One of my most painful memories from high school was having to study Shakespearean literature. Seriously, I just didn’t get it! Nevertheless, being one of those things that I had to get through, I devised useful study techniques and methodologies which I knew would guarantee me the marks I so dearly desired. One of those techniques, particularly in the context of Shakespearean plays, was byhearting character traits of the various characters in the play. Macbeth — our grade 11 set work — saw me studying no differently and till today, I can regurgitate all 11 of Macbeth’s character traits. 8 years later, however, one of those traits stands out strongly for me: Vaulting Ambition.
#TheHustle #TheGrind #GrowthMindSet #Success #Money #Power #Business. Look familiar? Perhaps you’ve made a few social media posts using these or similar hashtags, or perhaps you (like me) subconsciously have had these hashtags consume your mind’s feed. Let me relate a personal experience…
I started out my career 2 years ago. Like most young people my age, #CareerGrowth was my priority. I was ambitious! Learning a lot quickly and doing my best to impress, I gained a lot of satisfaction from the validation received by seniors, coworkers, friends and family. I grew significantly in confidence and my ambitions, naturally, grew too. And so I took on bigger challenges by myself. Very soon, I found myself in some very challenging, frustrating, and annoying situations, dealing with difficult people and doing work I just didn’t want to do. Without realising it, I began labelling these difficult people as incompetent and openly vented about them to others. As the problems persisted, my resilience and perseverance fell. I then decided “That’s it, time to get out of here”. Enticed by all of the potential #Growth opportunities in the market, I polished my CV and began interviewing. After every interview, I spent some time reflecting on what went well and what didn’t. With each reflection a realisation gradually dawned on me: in every interview I was able to answer questions by narrating situations in which I had human interactions and experiences. Technical experience and skills accounted for arguably less than 50% of my answers to questions. This hit me hard!

_PROBLEMS TO WORK ON:_
1. In the essay on ambition, which Shakespeare play was the grade 11 set work?
2. Continue the essay on ambition, starting after its final sentence.
The entries have no role in this work.

Stored data:
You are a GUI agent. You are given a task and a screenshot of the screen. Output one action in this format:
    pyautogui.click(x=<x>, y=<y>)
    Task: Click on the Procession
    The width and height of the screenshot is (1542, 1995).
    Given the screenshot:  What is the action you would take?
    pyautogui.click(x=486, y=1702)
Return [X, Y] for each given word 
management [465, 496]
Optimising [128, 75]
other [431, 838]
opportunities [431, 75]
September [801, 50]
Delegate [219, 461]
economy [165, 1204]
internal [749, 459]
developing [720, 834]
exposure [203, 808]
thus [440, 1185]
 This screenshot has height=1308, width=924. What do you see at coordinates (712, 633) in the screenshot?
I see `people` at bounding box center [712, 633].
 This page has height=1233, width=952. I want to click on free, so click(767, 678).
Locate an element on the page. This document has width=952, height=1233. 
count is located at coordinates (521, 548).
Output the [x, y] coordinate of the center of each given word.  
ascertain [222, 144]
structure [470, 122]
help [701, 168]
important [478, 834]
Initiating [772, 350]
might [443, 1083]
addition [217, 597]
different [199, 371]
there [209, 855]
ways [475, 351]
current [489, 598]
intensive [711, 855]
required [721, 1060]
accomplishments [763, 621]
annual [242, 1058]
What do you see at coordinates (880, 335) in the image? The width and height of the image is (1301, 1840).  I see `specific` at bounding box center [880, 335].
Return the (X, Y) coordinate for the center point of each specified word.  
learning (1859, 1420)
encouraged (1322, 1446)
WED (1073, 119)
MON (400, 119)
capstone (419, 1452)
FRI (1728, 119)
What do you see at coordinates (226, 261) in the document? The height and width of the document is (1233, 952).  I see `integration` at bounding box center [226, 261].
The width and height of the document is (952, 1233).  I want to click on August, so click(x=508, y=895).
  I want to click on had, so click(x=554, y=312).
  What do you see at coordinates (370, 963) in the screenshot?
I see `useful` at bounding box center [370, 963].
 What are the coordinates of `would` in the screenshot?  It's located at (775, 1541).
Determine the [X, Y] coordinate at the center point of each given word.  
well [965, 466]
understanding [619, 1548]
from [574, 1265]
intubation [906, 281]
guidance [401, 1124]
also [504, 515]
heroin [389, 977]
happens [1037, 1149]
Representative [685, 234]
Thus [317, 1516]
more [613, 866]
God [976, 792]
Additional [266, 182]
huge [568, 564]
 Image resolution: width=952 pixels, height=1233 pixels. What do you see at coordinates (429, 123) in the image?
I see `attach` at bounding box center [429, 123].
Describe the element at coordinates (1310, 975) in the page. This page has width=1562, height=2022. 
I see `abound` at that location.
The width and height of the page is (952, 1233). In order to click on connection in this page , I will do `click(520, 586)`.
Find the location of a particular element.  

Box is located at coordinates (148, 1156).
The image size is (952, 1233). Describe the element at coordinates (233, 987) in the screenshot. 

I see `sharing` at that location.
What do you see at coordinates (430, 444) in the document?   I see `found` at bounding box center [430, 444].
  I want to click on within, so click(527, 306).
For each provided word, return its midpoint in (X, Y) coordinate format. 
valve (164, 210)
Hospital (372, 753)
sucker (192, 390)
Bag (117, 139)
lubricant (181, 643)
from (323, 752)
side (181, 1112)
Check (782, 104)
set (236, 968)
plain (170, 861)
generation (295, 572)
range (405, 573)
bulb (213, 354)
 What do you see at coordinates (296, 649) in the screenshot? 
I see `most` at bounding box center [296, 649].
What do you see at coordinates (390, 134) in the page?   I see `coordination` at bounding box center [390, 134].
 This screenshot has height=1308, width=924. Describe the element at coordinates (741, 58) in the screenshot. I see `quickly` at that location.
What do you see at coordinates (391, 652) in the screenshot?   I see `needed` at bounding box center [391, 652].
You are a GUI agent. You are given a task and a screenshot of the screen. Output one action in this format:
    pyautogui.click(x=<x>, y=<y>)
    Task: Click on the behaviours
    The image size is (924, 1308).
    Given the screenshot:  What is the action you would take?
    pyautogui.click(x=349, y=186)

_EXPECTED OUTPUTS:_
1. Macbeth

2.
Thinking back to all of the difficult people and situations I’ve had to deal with over the past few months, what I perceived as threats to my #Growth, #Career and #Success, were actually the most significant positivecontributors to my #Growth, #Career and #Success. And so this got me thinking even further, perhaps we’re incorrectly measuring #Growth in a professional context? Perhaps professional #Growth, just like personal #Growth, should be measured by the number of enriching human experiences you’ve had?
Finally, tying this back to Macbeth and his Vaulting Ambition! I truly believe that having ambition is absolutely important and necessary (regardless of age) as it promotes a healthier mind. Ambition, however, can very easily become excessive and misdirected to the point of you rationalising decisions which inevitably end up hurting you and others. What scares me is that excessive and misdirected ambition can distract you from rich human experiences. And at the end of the day, we’re humans living human lives, having human experiences.